- [YOUR OBJECTIVE]: Write the entries below again, precisely as they appear.

(Stored items from a collection)
####################
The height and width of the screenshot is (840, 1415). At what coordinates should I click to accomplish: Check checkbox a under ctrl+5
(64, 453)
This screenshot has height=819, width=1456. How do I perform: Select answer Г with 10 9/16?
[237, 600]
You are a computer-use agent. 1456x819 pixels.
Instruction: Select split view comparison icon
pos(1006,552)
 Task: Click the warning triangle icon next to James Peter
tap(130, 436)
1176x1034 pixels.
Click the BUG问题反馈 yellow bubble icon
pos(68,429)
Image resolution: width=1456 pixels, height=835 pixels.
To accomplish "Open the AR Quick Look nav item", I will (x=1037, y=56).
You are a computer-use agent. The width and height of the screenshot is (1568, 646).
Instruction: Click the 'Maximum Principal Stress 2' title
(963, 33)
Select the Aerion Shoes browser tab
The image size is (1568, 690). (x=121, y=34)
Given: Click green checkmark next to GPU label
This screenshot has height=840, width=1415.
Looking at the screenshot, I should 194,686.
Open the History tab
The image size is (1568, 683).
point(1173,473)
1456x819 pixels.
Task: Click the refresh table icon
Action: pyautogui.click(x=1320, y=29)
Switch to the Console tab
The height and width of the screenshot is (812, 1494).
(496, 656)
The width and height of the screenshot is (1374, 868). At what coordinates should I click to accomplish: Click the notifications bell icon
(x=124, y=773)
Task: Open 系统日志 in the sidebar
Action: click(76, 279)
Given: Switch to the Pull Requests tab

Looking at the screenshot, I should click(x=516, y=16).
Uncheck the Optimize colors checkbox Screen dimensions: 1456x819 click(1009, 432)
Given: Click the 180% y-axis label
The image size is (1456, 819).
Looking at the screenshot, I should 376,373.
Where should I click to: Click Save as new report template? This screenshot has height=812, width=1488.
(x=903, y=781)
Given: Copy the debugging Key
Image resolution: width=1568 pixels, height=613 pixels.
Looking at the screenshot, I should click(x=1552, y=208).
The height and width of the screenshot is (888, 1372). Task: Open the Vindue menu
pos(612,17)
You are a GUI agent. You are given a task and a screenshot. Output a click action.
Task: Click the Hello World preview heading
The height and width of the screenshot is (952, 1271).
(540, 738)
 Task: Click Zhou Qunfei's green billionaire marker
####################
- [FINISHED EXERCISE]:
The height and width of the screenshot is (840, 1415). At what coordinates should I click to accomplish: Check checkbox a under ctrl+5
(64, 453)
This screenshot has height=819, width=1456. How do I perform: Select answer Г with 10 9/16?
[237, 600]
You are a computer-use agent. 1456x819 pixels.
Instruction: Select split view comparison icon
pos(1006,552)
 Task: Click the warning triangle icon next to James Peter
tap(130, 436)
1176x1034 pixels.
Click the BUG问题反馈 yellow bubble icon
pos(68,429)
Image resolution: width=1456 pixels, height=835 pixels.
To accomplish "Open the AR Quick Look nav item", I will (x=1037, y=56).
You are a computer-use agent. The width and height of the screenshot is (1568, 646).
Instruction: Click the 'Maximum Principal Stress 2' title
(963, 33)
Select the Aerion Shoes browser tab
The image size is (1568, 690). (x=121, y=34)
Given: Click green checkmark next to GPU label
This screenshot has height=840, width=1415.
Looking at the screenshot, I should 194,686.
Open the History tab
The image size is (1568, 683).
point(1173,473)
1456x819 pixels.
Task: Click the refresh table icon
Action: pyautogui.click(x=1320, y=29)
Switch to the Console tab
The height and width of the screenshot is (812, 1494).
(496, 656)
The width and height of the screenshot is (1374, 868). At what coordinates should I click to accomplish: Click the notifications bell icon
(x=124, y=773)
Task: Open 系统日志 in the sidebar
Action: click(76, 279)
Given: Switch to the Pull Requests tab

Looking at the screenshot, I should click(x=516, y=16).
Uncheck the Optimize colors checkbox Screen dimensions: 1456x819 click(1009, 432)
Given: Click the 180% y-axis label
The image size is (1456, 819).
Looking at the screenshot, I should 376,373.
Where should I click to: Click Save as new report template? This screenshot has height=812, width=1488.
(x=903, y=781)
Given: Copy the debugging Key
Image resolution: width=1568 pixels, height=613 pixels.
Looking at the screenshot, I should click(x=1552, y=208).
The height and width of the screenshot is (888, 1372). Task: Open the Vindue menu
pos(612,17)
You are a GUI agent. You are given a task and a screenshot. Output a click action.
Task: Click the Hello World preview heading
The height and width of the screenshot is (952, 1271).
(540, 738)
 Task: Click Zhou Qunfei's green billionaire marker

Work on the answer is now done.